The PBAC noted that the clinical trials showed ACP reduced GA lesion growth when compared
with placebo. The PBAC considered that, although the clinical trials did not demonstrate
clear improvements in vision related activities, it was reasonable to assume that
protecting the structure of the eye by slowing GA lesion growth would result in slower
loss of functional vision than current care. Despite uncertainty about how large this
benefit may be on preserving vision, the PBAC was satisfied that for some patients,
ACP would provide a worthwhile improvement in efficacy over existing treatment options.
The PBAC also noted an increase in ocular adverse events, especially chorionic neovascularisation
(CNV or “wet” AMD), in patients treated with ACP for GA and recommended that treatment
be restricted to patients with monocular vision who stood the most to benefit from
ACP.
The PBAC considered there was some uncertainty about the extent to which benefits
claimed by the sponsor in support of its proposed price would be realised in practice.
The PBAC considered the benefits claimed by the Sponsor may be overestimated and,
in particular, the extent to which delayed eye damage may translate to less vision
loss.
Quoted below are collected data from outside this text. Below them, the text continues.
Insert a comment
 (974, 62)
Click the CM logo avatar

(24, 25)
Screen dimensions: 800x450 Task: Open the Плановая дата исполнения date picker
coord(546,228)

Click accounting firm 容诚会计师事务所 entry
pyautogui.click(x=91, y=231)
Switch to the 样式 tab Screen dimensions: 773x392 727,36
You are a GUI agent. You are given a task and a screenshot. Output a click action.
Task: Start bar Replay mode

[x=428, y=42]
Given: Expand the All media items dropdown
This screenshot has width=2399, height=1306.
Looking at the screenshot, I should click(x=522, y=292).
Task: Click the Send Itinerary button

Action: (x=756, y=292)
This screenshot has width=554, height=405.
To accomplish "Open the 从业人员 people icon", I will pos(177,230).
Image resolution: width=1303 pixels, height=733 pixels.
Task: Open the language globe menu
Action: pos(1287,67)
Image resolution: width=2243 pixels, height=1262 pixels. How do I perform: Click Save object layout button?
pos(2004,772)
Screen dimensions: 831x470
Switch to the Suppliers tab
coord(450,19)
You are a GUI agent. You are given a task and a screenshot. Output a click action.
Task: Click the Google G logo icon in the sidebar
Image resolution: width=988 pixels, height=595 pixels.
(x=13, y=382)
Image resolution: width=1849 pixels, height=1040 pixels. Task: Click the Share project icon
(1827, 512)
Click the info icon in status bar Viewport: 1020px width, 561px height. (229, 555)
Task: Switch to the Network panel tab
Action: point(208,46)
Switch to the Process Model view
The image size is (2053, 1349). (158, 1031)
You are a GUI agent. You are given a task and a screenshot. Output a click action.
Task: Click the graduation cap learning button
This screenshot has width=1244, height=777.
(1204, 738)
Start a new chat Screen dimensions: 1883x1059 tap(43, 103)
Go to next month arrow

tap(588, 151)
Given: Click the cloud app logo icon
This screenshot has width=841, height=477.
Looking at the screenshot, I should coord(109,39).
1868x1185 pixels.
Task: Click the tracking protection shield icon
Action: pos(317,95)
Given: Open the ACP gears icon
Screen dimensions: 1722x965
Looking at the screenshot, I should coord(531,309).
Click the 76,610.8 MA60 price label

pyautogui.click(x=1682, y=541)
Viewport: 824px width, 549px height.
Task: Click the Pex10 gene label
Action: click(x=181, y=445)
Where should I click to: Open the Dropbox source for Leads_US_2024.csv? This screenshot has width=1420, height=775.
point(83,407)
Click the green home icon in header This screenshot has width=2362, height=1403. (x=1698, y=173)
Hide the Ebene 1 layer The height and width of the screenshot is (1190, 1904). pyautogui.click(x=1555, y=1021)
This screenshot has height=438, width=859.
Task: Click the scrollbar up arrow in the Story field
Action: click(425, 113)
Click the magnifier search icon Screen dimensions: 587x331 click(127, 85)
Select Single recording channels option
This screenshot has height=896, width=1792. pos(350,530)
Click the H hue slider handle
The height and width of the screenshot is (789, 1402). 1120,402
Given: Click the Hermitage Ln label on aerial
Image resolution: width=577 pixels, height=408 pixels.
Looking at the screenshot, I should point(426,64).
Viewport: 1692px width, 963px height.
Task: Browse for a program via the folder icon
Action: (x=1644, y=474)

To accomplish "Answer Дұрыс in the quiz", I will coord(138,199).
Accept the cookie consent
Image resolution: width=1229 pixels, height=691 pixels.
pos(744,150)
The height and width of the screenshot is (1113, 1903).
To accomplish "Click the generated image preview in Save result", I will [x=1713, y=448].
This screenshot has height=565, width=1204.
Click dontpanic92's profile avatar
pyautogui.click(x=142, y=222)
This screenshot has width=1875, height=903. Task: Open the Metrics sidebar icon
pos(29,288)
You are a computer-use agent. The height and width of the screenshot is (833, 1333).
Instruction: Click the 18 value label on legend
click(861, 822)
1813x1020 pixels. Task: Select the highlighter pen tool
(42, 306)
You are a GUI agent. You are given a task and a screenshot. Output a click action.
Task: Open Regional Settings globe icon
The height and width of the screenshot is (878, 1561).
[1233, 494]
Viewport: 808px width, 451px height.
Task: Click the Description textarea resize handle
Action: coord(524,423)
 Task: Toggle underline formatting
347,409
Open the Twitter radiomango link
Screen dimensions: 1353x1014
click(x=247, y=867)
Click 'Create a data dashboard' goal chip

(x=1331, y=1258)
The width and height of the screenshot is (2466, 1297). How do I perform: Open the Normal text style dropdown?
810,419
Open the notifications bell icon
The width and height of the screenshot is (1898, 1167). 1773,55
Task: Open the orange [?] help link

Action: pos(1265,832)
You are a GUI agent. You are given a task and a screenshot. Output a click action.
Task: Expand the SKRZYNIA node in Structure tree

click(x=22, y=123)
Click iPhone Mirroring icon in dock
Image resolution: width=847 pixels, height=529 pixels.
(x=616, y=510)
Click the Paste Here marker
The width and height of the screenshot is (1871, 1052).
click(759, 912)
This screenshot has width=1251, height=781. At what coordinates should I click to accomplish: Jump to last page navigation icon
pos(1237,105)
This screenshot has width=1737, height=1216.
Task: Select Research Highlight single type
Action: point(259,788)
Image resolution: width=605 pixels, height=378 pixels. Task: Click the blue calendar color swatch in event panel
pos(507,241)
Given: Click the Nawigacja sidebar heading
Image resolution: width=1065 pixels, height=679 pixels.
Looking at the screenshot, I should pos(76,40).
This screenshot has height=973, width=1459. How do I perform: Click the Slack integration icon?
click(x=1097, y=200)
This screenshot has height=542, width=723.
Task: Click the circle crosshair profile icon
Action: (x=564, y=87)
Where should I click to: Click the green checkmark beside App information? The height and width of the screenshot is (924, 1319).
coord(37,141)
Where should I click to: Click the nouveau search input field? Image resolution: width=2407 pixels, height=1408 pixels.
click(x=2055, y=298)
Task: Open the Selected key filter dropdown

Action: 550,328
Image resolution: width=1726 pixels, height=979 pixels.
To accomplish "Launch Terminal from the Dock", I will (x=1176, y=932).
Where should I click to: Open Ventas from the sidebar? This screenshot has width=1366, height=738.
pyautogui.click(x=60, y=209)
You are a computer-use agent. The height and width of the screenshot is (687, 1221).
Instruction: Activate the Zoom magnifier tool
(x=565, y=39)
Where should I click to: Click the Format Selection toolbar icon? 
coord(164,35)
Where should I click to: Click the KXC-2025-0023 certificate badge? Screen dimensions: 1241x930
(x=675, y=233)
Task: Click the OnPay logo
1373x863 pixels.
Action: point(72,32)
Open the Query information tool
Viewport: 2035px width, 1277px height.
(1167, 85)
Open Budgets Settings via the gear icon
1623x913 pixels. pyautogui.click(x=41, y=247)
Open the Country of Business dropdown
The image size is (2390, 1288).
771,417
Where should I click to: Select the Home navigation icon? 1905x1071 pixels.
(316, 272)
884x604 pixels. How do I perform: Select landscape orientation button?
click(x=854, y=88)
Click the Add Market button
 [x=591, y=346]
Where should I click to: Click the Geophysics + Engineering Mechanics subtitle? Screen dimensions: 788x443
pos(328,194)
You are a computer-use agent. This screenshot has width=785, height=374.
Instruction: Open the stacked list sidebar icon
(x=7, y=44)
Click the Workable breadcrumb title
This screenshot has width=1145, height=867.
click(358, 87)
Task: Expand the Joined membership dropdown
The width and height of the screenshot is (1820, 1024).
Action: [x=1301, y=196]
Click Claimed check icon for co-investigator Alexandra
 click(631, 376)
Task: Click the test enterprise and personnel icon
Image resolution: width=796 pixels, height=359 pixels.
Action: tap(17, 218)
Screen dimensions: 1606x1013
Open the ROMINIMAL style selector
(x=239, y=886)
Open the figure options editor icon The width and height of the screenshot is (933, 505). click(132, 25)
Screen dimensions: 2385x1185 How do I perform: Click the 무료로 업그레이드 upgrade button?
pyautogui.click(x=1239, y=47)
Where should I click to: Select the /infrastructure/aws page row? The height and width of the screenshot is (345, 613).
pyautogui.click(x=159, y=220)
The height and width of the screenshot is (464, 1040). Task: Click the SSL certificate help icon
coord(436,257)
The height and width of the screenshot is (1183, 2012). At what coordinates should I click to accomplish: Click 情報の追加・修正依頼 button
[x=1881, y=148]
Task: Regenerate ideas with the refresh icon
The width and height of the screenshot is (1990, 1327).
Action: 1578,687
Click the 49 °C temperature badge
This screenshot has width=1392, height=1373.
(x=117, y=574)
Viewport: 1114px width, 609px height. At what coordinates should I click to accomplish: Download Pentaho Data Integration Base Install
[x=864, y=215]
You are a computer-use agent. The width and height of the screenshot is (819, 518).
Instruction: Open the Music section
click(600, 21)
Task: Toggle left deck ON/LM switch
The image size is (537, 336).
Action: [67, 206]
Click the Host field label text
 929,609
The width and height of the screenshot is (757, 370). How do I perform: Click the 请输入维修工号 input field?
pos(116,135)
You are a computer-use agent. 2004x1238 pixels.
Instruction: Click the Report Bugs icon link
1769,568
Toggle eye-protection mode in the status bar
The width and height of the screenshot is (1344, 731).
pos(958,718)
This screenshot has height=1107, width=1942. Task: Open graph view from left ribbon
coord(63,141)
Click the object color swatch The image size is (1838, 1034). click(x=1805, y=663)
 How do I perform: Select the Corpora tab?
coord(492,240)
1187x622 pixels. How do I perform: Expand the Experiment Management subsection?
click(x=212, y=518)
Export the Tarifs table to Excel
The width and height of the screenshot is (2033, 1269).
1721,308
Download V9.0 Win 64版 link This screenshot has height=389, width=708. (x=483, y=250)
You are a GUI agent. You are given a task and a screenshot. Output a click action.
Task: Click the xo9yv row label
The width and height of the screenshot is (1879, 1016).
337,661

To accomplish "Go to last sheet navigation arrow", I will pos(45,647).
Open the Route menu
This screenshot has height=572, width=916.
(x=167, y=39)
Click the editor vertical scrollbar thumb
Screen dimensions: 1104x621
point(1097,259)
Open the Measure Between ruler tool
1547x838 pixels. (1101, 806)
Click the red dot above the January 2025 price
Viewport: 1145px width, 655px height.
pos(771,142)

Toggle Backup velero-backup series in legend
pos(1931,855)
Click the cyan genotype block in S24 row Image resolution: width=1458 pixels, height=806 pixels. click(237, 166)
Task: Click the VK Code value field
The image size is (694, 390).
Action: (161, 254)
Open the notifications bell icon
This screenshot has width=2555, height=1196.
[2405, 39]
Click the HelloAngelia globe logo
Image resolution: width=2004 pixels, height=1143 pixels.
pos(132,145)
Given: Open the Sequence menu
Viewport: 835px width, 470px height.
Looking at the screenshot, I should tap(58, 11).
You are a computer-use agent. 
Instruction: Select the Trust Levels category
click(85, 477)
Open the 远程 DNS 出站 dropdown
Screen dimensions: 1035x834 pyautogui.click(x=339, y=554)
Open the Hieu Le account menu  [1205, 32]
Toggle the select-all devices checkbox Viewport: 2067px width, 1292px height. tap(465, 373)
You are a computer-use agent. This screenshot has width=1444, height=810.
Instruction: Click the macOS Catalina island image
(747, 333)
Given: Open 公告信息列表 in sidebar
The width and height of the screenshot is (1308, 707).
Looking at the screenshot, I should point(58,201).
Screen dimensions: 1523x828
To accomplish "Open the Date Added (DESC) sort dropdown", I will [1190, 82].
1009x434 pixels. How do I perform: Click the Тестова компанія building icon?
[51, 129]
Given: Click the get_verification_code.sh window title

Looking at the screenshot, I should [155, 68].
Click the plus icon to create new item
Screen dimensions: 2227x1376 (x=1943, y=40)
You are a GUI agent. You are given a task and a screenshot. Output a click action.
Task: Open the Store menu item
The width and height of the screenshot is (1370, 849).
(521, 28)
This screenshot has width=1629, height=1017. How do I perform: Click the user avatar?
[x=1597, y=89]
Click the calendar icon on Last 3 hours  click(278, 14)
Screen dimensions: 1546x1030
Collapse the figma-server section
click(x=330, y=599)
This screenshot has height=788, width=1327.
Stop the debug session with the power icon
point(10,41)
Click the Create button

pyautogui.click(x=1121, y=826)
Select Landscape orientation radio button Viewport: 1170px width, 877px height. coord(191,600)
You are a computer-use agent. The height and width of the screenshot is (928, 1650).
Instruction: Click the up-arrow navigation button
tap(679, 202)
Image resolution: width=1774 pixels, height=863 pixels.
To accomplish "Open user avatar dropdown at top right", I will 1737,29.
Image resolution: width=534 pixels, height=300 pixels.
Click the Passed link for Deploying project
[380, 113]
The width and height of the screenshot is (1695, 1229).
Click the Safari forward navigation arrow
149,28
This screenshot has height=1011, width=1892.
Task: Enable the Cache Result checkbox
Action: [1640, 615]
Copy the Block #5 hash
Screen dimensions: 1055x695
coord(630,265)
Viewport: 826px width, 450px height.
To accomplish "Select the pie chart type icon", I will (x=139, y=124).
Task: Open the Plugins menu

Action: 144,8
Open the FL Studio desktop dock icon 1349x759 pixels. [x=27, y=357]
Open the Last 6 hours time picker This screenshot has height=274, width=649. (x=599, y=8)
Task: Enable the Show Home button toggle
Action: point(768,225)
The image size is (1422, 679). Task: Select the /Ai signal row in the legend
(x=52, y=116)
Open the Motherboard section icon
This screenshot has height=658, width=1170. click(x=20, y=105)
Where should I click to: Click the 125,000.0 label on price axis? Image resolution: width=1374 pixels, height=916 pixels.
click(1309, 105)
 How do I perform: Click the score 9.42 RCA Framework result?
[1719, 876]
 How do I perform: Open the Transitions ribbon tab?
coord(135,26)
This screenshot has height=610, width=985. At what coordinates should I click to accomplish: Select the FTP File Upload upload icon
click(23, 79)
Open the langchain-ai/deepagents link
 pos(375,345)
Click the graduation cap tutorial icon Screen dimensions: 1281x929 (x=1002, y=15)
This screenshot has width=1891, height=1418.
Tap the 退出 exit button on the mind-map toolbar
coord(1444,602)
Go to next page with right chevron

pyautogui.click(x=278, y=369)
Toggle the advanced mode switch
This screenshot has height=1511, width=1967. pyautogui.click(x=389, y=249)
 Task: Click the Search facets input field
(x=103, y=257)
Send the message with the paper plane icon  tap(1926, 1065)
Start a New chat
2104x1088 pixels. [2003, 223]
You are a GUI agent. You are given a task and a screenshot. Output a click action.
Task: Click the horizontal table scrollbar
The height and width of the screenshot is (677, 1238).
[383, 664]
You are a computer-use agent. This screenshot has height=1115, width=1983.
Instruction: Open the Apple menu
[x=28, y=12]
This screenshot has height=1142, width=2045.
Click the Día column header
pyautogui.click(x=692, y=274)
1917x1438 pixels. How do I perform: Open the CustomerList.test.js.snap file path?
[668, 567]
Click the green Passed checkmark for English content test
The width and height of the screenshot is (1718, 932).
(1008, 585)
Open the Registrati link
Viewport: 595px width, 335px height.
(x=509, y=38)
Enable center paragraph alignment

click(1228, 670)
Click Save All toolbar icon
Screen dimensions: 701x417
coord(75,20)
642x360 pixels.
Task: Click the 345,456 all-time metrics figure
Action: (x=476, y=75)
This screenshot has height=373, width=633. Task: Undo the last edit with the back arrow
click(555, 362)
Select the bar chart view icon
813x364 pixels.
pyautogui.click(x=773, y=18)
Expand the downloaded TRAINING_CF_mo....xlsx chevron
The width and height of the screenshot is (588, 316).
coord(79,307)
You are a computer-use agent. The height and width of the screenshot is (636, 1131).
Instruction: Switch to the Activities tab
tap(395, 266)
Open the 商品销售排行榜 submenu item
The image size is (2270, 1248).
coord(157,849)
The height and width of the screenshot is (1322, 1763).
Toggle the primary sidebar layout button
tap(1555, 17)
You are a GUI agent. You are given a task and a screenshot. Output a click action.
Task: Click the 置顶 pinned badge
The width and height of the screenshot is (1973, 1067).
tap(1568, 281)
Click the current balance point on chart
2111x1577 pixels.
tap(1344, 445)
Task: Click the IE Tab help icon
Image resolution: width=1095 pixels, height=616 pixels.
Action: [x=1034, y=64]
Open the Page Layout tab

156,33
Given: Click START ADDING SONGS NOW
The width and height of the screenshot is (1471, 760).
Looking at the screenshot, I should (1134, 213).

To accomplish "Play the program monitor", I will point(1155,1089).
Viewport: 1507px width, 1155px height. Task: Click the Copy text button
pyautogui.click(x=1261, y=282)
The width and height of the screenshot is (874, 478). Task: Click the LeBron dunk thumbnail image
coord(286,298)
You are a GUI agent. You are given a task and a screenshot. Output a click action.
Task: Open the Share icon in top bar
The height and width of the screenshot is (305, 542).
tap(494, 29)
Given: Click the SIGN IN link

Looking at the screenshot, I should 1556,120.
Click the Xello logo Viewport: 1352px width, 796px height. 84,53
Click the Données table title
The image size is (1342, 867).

The PBAC therefore considered ACP would provide acceptable value for money if
the proposed price was reduced. In addition, the PBAC considered a financial agreement
with Astellas Pharma Australia would be required to manage uncertainty about how many
patients would use ACP and to ensure PBS reimbursement was for treatment in one eye
only.
The PBAC noted it had already recommended similar treatment, pegcetacoplan, for the
same disease at its November 2025 meeting. Although listing arrangements for pegcetacoplan
were yet to be finalised at the time of the PBAC’s consideration of ACP, the PBAC
considered that it both medicines show similar benefits in delaying disease progression
with neither medicine being more effective than the other. Therefore, should pegcetacoplan
proceed to PBS listing, the PBAC advised that ACP should be price matched with pegcetacoplan.
The PBAC noted the flow on changes to the pegcetacoplan listing, should pegcetacoplan be listed for this indication, with amendments to the restriction wording for the listings outlined in Section 8 of the pegcetacoplan Public Summary Document (November 2025 PBAC meeting) in order to remove the numerical values associated with confirmation of lesion growth and location.